Todos do Comitê mantinham os olhos fixos em Bob, acompanhando apenas superficialmente o que ocorria ao redor deles.

– Vocês ficaram loucos - ouvi Bob dizer, enquanto Paul e Gail enrolavam a cintura de Chloë com uma atadura dos primeiros socorros - esses monstros vão dominar a Terra! Vão transformar todos em zumbis! Acham mesmo que vendo cinco zumbis diferentes dos outros, isso prova que essas coisas podem voltar à ser humanas?!

– Não custa tentar comprovar, Bob - Garret disse, sarcástico - assim como não parece custar para você usar sua vida miserável para matar as pessoas ao seu redor.

Vi a cabeça de Chloë fraquejar para a frente, enquanto sustentava suas costas.

– Chloë... ei, levante a cabeça... tente ficar acordada...

Chloë ergueu a cabeça um pouquinho, me olhando fracamente.

Percebi, surpreso, que ela não pareci mais estar em risco de uma nova morte.

Apesar de estar obviamente fraca, estava estranhamente lúcida, e parara de tremer. Em seu rosto, só podia se ver dor e irritação. Mais nada.

– Ryan... - Chloë murmurou - tá tudo... bem...

Senti meu corpo amolecer, aliviado.

– Ah, Chloë... - abracei-a, beijando seus cabelos negros. Olhei, por trás de seu ombro, Bob soltar a arma no chão, provavelmente ameaçado pelo Comitê.

– Ande, Bob - murmurou Garret, cutucando Bob com sua espingarda - vai ficar no caixa-forte da loja por enquanto... aí resolveremos o que fazer com os verdadeiro monstros que estão aqui...

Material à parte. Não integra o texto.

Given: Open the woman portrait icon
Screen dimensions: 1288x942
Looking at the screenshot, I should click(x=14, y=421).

Bob ergueu as mãos no alto e avançou em direção ao almoxarifado destruído ao nosso lado, com Garret mirando em suas costas. Eles passaram lentamente por nós.

Foi quando Bob se jogou contra mim.

– Ryan! - arfou Chloë da bancada,

Bob e eu rolamos pelo chão poeirento. Ele me acertou um soco tão forte que quase fiquei inconsciente. Tentei usar os braços para revidar e tira-lo de cima de mim, mas os cinco anos de incursões nas ruas pareciam ter feito Bob adquirir o peso e a força de um lutador de UFC. Ouvi as armas engatilhando-se outra vez.

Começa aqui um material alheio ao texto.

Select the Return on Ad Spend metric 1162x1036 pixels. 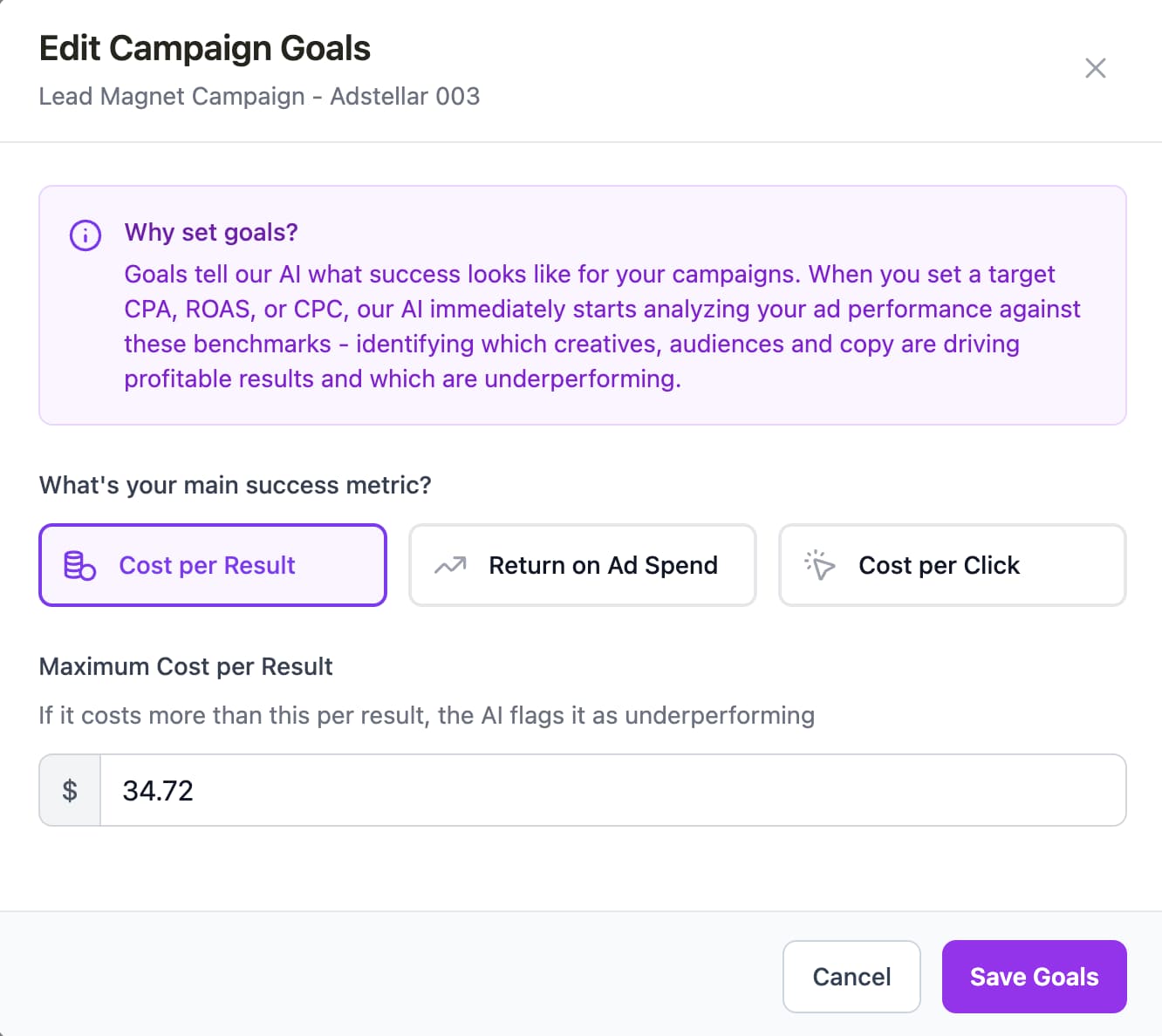(x=582, y=565)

– Não atirem! - berrou Garret - podem acertar Ryan!

Enxerguei a pancada que eu dei no nariz de Bob. O sangue espirrou em nós dois. Continuei procurando libertar meus braços, mas Bob me imobilizara no chão. Ouvi um barulho de algo se quebrando, e senti uma dor excruciante abaixo do joelho.

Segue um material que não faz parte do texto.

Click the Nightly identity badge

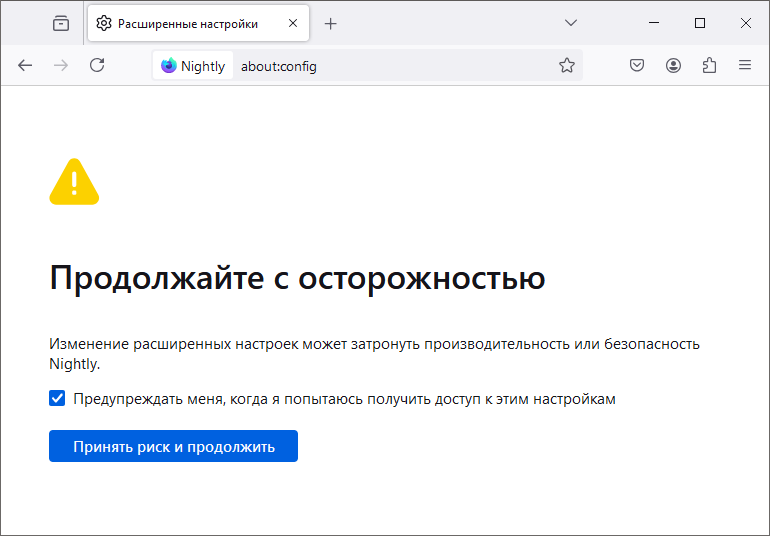point(193,65)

De repente, senti algo pesado atingir Bob e tira-lo de cima de mim.

Quando me levantei, arfando, com as mãos na perna, vi Chloë prendendo Bob ao chão.

– Chloë! - arfei.

Ela rosnava bestialmente, sem olha para mim, fincando as unhas no pulso de Bob, que berrava de dor. Sua perna estava enterrada no peito dele; podia ver o sangue escorrendo pelos braços de Bob. Chloë parecia enlouquecida; seus olhos prateados nunca pareceram tão assustadores e cruéis.

Pela primeira vez desde que a conheci, vi em Chloë a sombra de um verdadeiro zumbi, Um ser Irracional, com um único objetivo em sua mente.

Não pude impedi-la.

Nem quis, no fim das contas. A decisão foi dela, afinal.

Apenas virei o rosto quando ela atacou o rosto de Bob.

Não olhei para trás enquanto aconteceu.

Nem mesmo quando senti algo quente e líquido espirrar em minhas pernas.

Apenas olhei para os rostos aterrorizados ao meu redor e me certifiquei que Pim estivesse apavorada o suficiente para continuar com o rostinho enfiado na mão de Carl.